My baby is starting to see! I built my first custom-designed neural network in TensorFlow and I’m happy. You can see my Python notebook here.
The fun thing about this is programming neural networks as a form of experimental science. There’s so many parameters to tweak, and the TensorFlow abstractions are so high level and complex. I’m not really sure my code is right. But I can just run an experiment, measure the accuracy, and if the result is good then maybe I did something right.
After doing my TensorFlow tutorials I decided to double back and re-implement my work from Ng’s Coursera course, ex4, which had us implementing backpropagation by hand and then creating a neural network that can recognize handwritten digits from MNIST. I liked this exercise back in Ng’s course because it felt like a real task and had a hidden surprise, the visualization of the feature layer. So time to try again!
The Deep MNIST for Experts tutorial from TensorFlow does this task for you, but with a pretty complex neural network. I decided to clone Ng’s network as closely as possible. To wit: a single hidden layer of 25 nodes using a sigmoid() activation function, yielding 95.3% accuracy.
Turns out that’s not entirely easy to replicate the initial experiment. Ng’s input data was 20×20 images and TensorFlow has 28×28 inputs. Instead of training 400 steps on the whole dataset I’m training 20,000 steps on tiny subsets of the data. I’m not regularizing my input like we were taught, I’m using dropout instead as a way to avoid overfitting. And I’m also not positive I’m using the same exact cost and training functions. So lots of differences. But at least it’s the same class of network.
The resulting trained accuracy is about 96% ±0.4%. It takes about a minute to run.
Now that I understand this there are so many things to try.
- Hidden nodes: more improves accuracy; 50 hidden nodes is about 96% and 100 hidden nodes is about 97%.
- Activation function: why stick with sigmoid, I can plug in anything! I already tinkered with this inadvertently; I’m not sure if the bias parameter belongs in the sigmoid() or outside, either seems to work
- Training optimizer. AdamOptimizer seems to converge faster but to a lower accuracy of 94.6%. For that matter I haven’t tried tuning the learning rate parameter.
- Dropout probability. The sample code I cribbed from had this at 0.5; you really can train a network with randomly knocking out half its nodes? Wow. A setting that high seems to be hurt accuracy; I’m getting my best results around 0.1. Or even 0.0; maybe this stuff isn’t needed.
There was a neat trick in Ng’s class where we visualized the hidden layer of our neural network to get some insight into how the classifier was doing its thing. Here’s an image from that exercise. Inline below is the same kind of image from my new network.

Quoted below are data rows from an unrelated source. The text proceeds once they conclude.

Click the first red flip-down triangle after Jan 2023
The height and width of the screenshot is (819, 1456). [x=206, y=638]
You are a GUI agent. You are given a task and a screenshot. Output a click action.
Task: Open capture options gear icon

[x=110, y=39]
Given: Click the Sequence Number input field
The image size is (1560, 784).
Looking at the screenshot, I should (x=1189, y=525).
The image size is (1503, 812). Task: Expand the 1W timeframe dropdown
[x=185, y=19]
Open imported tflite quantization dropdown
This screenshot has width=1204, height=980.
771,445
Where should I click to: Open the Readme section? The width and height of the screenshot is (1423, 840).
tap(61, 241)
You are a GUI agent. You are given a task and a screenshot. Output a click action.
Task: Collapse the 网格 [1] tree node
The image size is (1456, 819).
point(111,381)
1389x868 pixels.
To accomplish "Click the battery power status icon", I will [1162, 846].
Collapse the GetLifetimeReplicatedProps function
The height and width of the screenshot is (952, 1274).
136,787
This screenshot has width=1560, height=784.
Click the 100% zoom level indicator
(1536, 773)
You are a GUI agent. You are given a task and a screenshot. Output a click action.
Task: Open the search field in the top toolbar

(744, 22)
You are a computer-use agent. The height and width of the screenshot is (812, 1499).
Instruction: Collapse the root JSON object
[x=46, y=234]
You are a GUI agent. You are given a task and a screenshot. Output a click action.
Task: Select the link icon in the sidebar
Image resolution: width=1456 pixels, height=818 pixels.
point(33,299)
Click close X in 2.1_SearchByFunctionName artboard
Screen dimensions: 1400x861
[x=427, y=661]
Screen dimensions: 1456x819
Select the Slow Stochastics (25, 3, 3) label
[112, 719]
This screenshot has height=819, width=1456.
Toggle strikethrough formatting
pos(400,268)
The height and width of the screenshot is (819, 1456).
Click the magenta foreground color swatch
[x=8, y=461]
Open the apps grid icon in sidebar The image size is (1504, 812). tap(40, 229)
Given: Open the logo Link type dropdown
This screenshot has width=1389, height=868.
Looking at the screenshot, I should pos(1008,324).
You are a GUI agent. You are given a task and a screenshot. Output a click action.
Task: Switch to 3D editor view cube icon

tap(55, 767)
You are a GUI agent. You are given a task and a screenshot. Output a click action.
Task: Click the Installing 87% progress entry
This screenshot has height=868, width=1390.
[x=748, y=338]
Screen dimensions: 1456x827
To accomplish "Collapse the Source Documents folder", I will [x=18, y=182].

It’s qualitatively different, I think. So many of the features look like hands on a clock; identifying line segments in numbers maybe? I don’t know what to think of this. My old image looks way more random, I wonder if it was overfit in a way this new one isn’t.
One thing I learned doing this; if I allow 100 hidden nodes instead of just 25, a lot of the hidden nodes look qualitatively the same in the visualization. If they’re mostly identical does that mean they are redundant? Unnecessary?
I also took a crack at visualizing the hidden nodes that contributed them most to identifying each image. Here’s the top 5 nodes for the numbers 0 and 1
Again, not really sure what to make of this. Particularly since the most important node for both numbers is the same! I think I’m sorting by overall positive contribution, not absolute value. I’m not considering bias terms though.
Anyway, I feel like I know how to set up a basic neural network in TensorFlow now. Lots of stumbling around and cargo cult programming. But the ability to evaluate training accuracy is a strong external check on whether your code is working OK. What it doesn’t tell you is if it’s working great.